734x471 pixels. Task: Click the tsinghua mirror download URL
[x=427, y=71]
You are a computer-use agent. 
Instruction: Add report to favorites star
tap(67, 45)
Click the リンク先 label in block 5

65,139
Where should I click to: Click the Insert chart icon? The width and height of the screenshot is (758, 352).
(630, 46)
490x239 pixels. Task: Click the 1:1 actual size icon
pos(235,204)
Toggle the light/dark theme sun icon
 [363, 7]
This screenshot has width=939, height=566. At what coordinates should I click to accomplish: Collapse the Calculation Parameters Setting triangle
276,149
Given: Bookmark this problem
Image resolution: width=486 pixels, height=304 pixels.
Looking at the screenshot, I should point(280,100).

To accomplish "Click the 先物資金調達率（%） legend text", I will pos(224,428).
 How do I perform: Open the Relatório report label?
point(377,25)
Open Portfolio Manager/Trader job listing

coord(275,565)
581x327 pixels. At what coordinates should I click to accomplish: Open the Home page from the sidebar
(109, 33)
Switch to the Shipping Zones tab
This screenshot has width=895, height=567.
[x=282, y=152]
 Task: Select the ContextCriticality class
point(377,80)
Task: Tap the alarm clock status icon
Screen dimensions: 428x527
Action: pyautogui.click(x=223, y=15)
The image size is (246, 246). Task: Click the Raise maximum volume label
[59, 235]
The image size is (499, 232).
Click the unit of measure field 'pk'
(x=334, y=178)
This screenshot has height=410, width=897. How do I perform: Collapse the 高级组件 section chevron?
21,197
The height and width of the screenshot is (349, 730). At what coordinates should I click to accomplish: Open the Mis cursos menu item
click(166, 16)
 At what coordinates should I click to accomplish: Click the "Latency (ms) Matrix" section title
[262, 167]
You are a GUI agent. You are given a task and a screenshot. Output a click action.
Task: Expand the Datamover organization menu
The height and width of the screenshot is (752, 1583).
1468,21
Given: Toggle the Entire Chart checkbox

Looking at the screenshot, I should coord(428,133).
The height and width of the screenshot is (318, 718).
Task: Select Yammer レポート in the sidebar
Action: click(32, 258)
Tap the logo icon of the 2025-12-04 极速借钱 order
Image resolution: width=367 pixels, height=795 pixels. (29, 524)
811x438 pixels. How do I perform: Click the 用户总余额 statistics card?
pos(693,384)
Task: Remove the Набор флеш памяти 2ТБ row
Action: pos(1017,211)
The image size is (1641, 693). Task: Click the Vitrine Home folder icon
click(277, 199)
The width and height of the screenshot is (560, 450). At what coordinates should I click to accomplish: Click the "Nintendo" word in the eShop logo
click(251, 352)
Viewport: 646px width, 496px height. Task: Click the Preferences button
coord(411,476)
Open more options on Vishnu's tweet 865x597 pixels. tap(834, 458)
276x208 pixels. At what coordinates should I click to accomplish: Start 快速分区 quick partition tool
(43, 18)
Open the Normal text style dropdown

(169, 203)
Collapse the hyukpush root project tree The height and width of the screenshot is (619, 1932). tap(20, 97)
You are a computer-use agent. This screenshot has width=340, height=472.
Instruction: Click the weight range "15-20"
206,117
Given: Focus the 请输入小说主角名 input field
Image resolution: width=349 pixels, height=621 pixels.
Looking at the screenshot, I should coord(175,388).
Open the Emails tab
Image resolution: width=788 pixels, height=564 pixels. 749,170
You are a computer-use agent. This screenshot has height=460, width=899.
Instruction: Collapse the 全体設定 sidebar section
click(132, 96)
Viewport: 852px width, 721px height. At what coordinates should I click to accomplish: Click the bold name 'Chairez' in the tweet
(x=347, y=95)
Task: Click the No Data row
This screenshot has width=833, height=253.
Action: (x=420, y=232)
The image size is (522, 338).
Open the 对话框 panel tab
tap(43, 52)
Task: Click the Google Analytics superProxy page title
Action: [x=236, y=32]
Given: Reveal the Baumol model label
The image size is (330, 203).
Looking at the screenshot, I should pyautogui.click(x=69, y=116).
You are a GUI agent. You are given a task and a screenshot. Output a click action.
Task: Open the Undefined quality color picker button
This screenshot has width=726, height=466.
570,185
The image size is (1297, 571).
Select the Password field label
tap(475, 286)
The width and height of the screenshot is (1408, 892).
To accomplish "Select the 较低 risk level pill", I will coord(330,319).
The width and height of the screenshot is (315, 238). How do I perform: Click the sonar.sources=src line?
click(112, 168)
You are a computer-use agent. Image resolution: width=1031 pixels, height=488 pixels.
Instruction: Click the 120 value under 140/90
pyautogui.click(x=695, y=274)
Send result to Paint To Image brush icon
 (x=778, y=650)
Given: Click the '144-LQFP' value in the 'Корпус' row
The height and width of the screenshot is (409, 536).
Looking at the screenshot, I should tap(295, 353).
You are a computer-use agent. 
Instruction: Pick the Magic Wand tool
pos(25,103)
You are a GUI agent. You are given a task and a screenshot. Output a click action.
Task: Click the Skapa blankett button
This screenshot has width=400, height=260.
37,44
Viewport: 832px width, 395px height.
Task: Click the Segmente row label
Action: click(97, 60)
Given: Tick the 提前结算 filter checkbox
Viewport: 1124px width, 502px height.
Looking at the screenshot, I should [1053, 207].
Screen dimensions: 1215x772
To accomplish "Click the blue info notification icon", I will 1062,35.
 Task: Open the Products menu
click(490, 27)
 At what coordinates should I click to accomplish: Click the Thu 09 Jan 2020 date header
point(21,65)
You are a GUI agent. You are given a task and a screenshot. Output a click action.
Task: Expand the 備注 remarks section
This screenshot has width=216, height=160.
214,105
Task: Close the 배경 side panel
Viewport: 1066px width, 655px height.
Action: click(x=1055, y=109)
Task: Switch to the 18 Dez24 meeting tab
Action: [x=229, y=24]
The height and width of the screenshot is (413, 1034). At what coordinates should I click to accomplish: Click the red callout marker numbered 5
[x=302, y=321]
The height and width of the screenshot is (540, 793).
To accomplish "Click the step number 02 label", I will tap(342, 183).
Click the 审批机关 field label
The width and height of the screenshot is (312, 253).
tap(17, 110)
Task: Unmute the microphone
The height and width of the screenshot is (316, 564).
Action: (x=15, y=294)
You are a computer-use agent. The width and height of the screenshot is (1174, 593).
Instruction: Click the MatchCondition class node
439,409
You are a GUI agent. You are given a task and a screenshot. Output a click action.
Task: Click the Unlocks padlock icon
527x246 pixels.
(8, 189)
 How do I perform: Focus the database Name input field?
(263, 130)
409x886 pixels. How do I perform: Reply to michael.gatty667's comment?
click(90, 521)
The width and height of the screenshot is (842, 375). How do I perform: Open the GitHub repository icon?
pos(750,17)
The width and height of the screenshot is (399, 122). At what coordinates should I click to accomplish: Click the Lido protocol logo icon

● ● ● ●

:: TASK TO COMPLETE ::
Word for word, restate all of the records.

:: EXERCISE RESULT ::
734x471 pixels. Task: Click the tsinghua mirror download URL
[x=427, y=71]
You are a computer-use agent. 
Instruction: Add report to favorites star
tap(67, 45)
Click the リンク先 label in block 5

65,139
Where should I click to: Click the Insert chart icon? The width and height of the screenshot is (758, 352).
(630, 46)
490x239 pixels. Task: Click the 1:1 actual size icon
pos(235,204)
Toggle the light/dark theme sun icon
 [363, 7]
This screenshot has width=939, height=566. At what coordinates should I click to accomplish: Collapse the Calculation Parameters Setting triangle
276,149
Given: Bookmark this problem
Image resolution: width=486 pixels, height=304 pixels.
Looking at the screenshot, I should point(280,100).

To accomplish "Click the 先物資金調達率（%） legend text", I will pos(224,428).
 How do I perform: Open the Relatório report label?
point(377,25)
Open Portfolio Manager/Trader job listing

coord(275,565)
581x327 pixels. At what coordinates should I click to accomplish: Open the Home page from the sidebar
(109, 33)
Switch to the Shipping Zones tab
This screenshot has width=895, height=567.
[x=282, y=152]
 Task: Select the ContextCriticality class
point(377,80)
Task: Tap the alarm clock status icon
Screen dimensions: 428x527
Action: pyautogui.click(x=223, y=15)
The image size is (246, 246). Task: Click the Raise maximum volume label
[59, 235]
The image size is (499, 232).
Click the unit of measure field 'pk'
(x=334, y=178)
This screenshot has height=410, width=897. How do I perform: Collapse the 高级组件 section chevron?
21,197
The height and width of the screenshot is (349, 730). At what coordinates should I click to accomplish: Open the Mis cursos menu item
click(166, 16)
 At what coordinates should I click to accomplish: Click the "Latency (ms) Matrix" section title
[262, 167]
You are a GUI agent. You are given a task and a screenshot. Output a click action.
Task: Expand the Datamover organization menu
The height and width of the screenshot is (752, 1583).
1468,21
Given: Toggle the Entire Chart checkbox

Looking at the screenshot, I should coord(428,133).
The height and width of the screenshot is (318, 718).
Task: Select Yammer レポート in the sidebar
Action: click(32, 258)
Tap the logo icon of the 2025-12-04 极速借钱 order
Image resolution: width=367 pixels, height=795 pixels. (29, 524)
811x438 pixels. How do I perform: Click the 用户总余额 statistics card?
pos(693,384)
Task: Remove the Набор флеш памяти 2ТБ row
Action: pos(1017,211)
The image size is (1641, 693). Task: Click the Vitrine Home folder icon
click(277, 199)
The width and height of the screenshot is (560, 450). At what coordinates should I click to accomplish: Click the "Nintendo" word in the eShop logo
click(251, 352)
Viewport: 646px width, 496px height. Task: Click the Preferences button
coord(411,476)
Open more options on Vishnu's tweet 865x597 pixels. tap(834, 458)
276x208 pixels. At what coordinates should I click to accomplish: Start 快速分区 quick partition tool
(43, 18)
Open the Normal text style dropdown

(169, 203)
Collapse the hyukpush root project tree The height and width of the screenshot is (619, 1932). tap(20, 97)
You are a computer-use agent. This screenshot has width=340, height=472.
Instruction: Click the weight range "15-20"
206,117
Given: Focus the 请输入小说主角名 input field
Image resolution: width=349 pixels, height=621 pixels.
Looking at the screenshot, I should coord(175,388).
Open the Emails tab
Image resolution: width=788 pixels, height=564 pixels. 749,170
You are a computer-use agent. This screenshot has height=460, width=899.
Instruction: Collapse the 全体設定 sidebar section
click(132, 96)
Viewport: 852px width, 721px height. At what coordinates should I click to accomplish: Click the bold name 'Chairez' in the tweet
(x=347, y=95)
Task: Click the No Data row
This screenshot has width=833, height=253.
Action: (x=420, y=232)
The image size is (522, 338).
Open the 对话框 panel tab
tap(43, 52)
Task: Click the Google Analytics superProxy page title
Action: [x=236, y=32]
Given: Reveal the Baumol model label
The image size is (330, 203).
Looking at the screenshot, I should pyautogui.click(x=69, y=116).
You are a GUI agent. You are given a task and a screenshot. Output a click action.
Task: Open the Undefined quality color picker button
This screenshot has width=726, height=466.
570,185
The image size is (1297, 571).
Select the Password field label
tap(475, 286)
The width and height of the screenshot is (1408, 892).
To accomplish "Select the 较低 risk level pill", I will coord(330,319).
The width and height of the screenshot is (315, 238). How do I perform: Click the sonar.sources=src line?
click(112, 168)
You are a computer-use agent. Image resolution: width=1031 pixels, height=488 pixels.
Instruction: Click the 120 value under 140/90
pyautogui.click(x=695, y=274)
Send result to Paint To Image brush icon
 (x=778, y=650)
Given: Click the '144-LQFP' value in the 'Корпус' row
The height and width of the screenshot is (409, 536).
Looking at the screenshot, I should tap(295, 353).
You are a computer-use agent. 
Instruction: Pick the Magic Wand tool
pos(25,103)
You are a GUI agent. You are given a task and a screenshot. Output a click action.
Task: Click the Skapa blankett button
This screenshot has width=400, height=260.
37,44
Viewport: 832px width, 395px height.
Task: Click the Segmente row label
Action: click(97, 60)
Given: Tick the 提前结算 filter checkbox
Viewport: 1124px width, 502px height.
Looking at the screenshot, I should [1053, 207].
Screen dimensions: 1215x772
To accomplish "Click the blue info notification icon", I will 1062,35.
 Task: Open the Products menu
click(490, 27)
 At what coordinates should I click to accomplish: Click the Thu 09 Jan 2020 date header
point(21,65)
You are a GUI agent. You are given a task and a screenshot. Output a click action.
Task: Expand the 備注 remarks section
This screenshot has width=216, height=160.
214,105
Task: Close the 배경 side panel
Viewport: 1066px width, 655px height.
Action: click(x=1055, y=109)
Task: Switch to the 18 Dez24 meeting tab
Action: [x=229, y=24]
The height and width of the screenshot is (413, 1034). At what coordinates should I click to accomplish: Click the red callout marker numbered 5
[x=302, y=321]
The height and width of the screenshot is (540, 793).
To accomplish "Click the step number 02 label", I will tap(342, 183).
Click the 审批机关 field label
The width and height of the screenshot is (312, 253).
tap(17, 110)
Task: Unmute the microphone
The height and width of the screenshot is (316, 564).
Action: (x=15, y=294)
You are a computer-use agent. The width and height of the screenshot is (1174, 593).
Instruction: Click the MatchCondition class node
439,409
You are a GUI agent. You are given a task and a screenshot. Output a click action.
Task: Click the Unlocks padlock icon
527x246 pixels.
(8, 189)
 How do I perform: Focus the database Name input field?
(263, 130)
409x886 pixels. How do I perform: Reply to michael.gatty667's comment?
click(90, 521)
The width and height of the screenshot is (842, 375). How do I perform: Open the GitHub repository icon?
pos(750,17)
The width and height of the screenshot is (399, 122). At what coordinates should I click to accomplish: Click the Lido protocol logo icon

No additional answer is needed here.